--- Begin Material supplied ---

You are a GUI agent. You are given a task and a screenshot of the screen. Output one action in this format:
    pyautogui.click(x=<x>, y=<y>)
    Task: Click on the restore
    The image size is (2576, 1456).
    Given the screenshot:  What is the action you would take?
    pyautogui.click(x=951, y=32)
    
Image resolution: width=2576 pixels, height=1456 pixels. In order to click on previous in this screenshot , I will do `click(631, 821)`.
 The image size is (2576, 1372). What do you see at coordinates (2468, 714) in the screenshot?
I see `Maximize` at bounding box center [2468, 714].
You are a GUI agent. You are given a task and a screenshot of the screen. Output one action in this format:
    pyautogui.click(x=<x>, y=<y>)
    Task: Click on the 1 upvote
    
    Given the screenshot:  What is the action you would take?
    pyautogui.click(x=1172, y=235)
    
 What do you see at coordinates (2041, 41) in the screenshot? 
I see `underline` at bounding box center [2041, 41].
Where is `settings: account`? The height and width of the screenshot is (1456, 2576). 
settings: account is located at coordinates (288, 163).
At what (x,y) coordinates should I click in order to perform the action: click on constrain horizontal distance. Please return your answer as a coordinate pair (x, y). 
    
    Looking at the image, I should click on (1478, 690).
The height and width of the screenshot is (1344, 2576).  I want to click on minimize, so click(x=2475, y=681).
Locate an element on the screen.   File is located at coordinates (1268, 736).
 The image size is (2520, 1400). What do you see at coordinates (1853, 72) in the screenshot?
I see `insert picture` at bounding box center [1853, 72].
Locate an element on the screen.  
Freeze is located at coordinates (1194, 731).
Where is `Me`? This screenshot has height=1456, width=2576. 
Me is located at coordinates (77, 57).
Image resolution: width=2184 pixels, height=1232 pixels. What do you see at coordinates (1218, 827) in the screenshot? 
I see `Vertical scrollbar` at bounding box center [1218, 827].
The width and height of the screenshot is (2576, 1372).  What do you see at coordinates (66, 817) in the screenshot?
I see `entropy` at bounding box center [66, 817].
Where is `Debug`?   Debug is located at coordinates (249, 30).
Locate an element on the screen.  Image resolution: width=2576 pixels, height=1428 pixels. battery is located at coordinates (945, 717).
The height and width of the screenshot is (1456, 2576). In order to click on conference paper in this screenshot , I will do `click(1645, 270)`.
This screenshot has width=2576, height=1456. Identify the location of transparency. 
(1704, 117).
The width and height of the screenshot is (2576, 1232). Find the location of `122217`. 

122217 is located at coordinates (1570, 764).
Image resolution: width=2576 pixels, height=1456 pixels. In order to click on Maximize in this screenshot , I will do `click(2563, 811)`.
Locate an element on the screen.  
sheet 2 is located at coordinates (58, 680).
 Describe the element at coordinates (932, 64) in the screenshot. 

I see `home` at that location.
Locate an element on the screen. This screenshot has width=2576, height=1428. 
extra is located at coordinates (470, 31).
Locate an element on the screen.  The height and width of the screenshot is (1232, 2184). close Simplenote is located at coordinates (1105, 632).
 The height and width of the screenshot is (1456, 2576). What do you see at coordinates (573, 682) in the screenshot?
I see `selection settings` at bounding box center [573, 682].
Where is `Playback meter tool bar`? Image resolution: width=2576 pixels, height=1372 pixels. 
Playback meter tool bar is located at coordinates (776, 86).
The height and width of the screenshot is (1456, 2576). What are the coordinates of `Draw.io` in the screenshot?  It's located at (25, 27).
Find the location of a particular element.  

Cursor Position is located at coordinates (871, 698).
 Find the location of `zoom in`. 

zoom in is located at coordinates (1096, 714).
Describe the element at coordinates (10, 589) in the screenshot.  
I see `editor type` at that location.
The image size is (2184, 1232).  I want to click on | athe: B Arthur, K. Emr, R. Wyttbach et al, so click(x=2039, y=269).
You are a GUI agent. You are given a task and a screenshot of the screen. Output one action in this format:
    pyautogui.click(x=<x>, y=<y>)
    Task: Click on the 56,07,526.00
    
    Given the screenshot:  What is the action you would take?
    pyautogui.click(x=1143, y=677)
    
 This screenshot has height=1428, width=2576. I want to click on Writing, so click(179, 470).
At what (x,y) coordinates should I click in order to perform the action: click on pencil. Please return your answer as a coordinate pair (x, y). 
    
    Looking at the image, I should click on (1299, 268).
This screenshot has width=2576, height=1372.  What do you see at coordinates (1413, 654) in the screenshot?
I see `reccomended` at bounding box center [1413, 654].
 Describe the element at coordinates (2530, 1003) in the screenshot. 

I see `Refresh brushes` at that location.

--- End Material supplied ---

Edit all of the items above so that "GUI agent" becomes "computer agent" wherever it appears. Keep everything else unchanged.

» **Answer to the exercise**:
You are a computer agent. You are given a task and a screenshot of the screen. Output one action in this format:
    pyautogui.click(x=<x>, y=<y>)
    Task: Click on the restore
    The image size is (2576, 1456).
    Given the screenshot:  What is the action you would take?
    pyautogui.click(x=951, y=32)
    
Image resolution: width=2576 pixels, height=1456 pixels. In order to click on previous in this screenshot , I will do `click(631, 821)`.
 The image size is (2576, 1372). What do you see at coordinates (2468, 714) in the screenshot?
I see `Maximize` at bounding box center [2468, 714].
You are a computer agent. You are given a task and a screenshot of the screen. Output one action in this format:
    pyautogui.click(x=<x>, y=<y>)
    Task: Click on the 1 upvote
    
    Given the screenshot:  What is the action you would take?
    pyautogui.click(x=1172, y=235)
    
 What do you see at coordinates (2041, 41) in the screenshot? 
I see `underline` at bounding box center [2041, 41].
Where is `settings: account`? The height and width of the screenshot is (1456, 2576). 
settings: account is located at coordinates (288, 163).
At what (x,y) coordinates should I click in order to perform the action: click on constrain horizontal distance. Please return your answer as a coordinate pair (x, y). 
    
    Looking at the image, I should click on (1478, 690).
The height and width of the screenshot is (1344, 2576).  I want to click on minimize, so click(x=2475, y=681).
Locate an element on the screen.   File is located at coordinates (1268, 736).
 The image size is (2520, 1400). What do you see at coordinates (1853, 72) in the screenshot?
I see `insert picture` at bounding box center [1853, 72].
Locate an element on the screen.  
Freeze is located at coordinates (1194, 731).
Where is `Me`? This screenshot has height=1456, width=2576. 
Me is located at coordinates (77, 57).
Image resolution: width=2184 pixels, height=1232 pixels. What do you see at coordinates (1218, 827) in the screenshot? 
I see `Vertical scrollbar` at bounding box center [1218, 827].
The width and height of the screenshot is (2576, 1372).  What do you see at coordinates (66, 817) in the screenshot?
I see `entropy` at bounding box center [66, 817].
Where is `Debug`?   Debug is located at coordinates (249, 30).
Locate an element on the screen.  Image resolution: width=2576 pixels, height=1428 pixels. battery is located at coordinates (945, 717).
The height and width of the screenshot is (1456, 2576). In order to click on conference paper in this screenshot , I will do `click(1645, 270)`.
This screenshot has width=2576, height=1456. Identify the location of transparency. 
(1704, 117).
The width and height of the screenshot is (2576, 1232). Find the location of `122217`. 

122217 is located at coordinates (1570, 764).
Image resolution: width=2576 pixels, height=1456 pixels. In order to click on Maximize in this screenshot , I will do `click(2563, 811)`.
Locate an element on the screen.  
sheet 2 is located at coordinates (58, 680).
 Describe the element at coordinates (932, 64) in the screenshot. 

I see `home` at that location.
Locate an element on the screen. This screenshot has width=2576, height=1428. 
extra is located at coordinates (470, 31).
Locate an element on the screen.  The height and width of the screenshot is (1232, 2184). close Simplenote is located at coordinates (1105, 632).
 The height and width of the screenshot is (1456, 2576). What do you see at coordinates (573, 682) in the screenshot?
I see `selection settings` at bounding box center [573, 682].
Where is `Playback meter tool bar`? Image resolution: width=2576 pixels, height=1372 pixels. 
Playback meter tool bar is located at coordinates (776, 86).
The height and width of the screenshot is (1456, 2576). What are the coordinates of `Draw.io` in the screenshot?  It's located at (25, 27).
Find the location of a particular element.  

Cursor Position is located at coordinates (871, 698).
 Find the location of `zoom in`. 

zoom in is located at coordinates (1096, 714).
Describe the element at coordinates (10, 589) in the screenshot.  
I see `editor type` at that location.
The image size is (2184, 1232).  I want to click on | athe: B Arthur, K. Emr, R. Wyttbach et al, so click(x=2039, y=269).
You are a computer agent. You are given a task and a screenshot of the screen. Output one action in this format:
    pyautogui.click(x=<x>, y=<y>)
    Task: Click on the 56,07,526.00
    
    Given the screenshot:  What is the action you would take?
    pyautogui.click(x=1143, y=677)
    
 This screenshot has height=1428, width=2576. I want to click on Writing, so click(179, 470).
At what (x,y) coordinates should I click in order to perform the action: click on pencil. Please return your answer as a coordinate pair (x, y). 
    
    Looking at the image, I should click on (1299, 268).
This screenshot has width=2576, height=1372.  What do you see at coordinates (1413, 654) in the screenshot?
I see `reccomended` at bounding box center [1413, 654].
 Describe the element at coordinates (2530, 1003) in the screenshot. 

I see `Refresh brushes` at that location.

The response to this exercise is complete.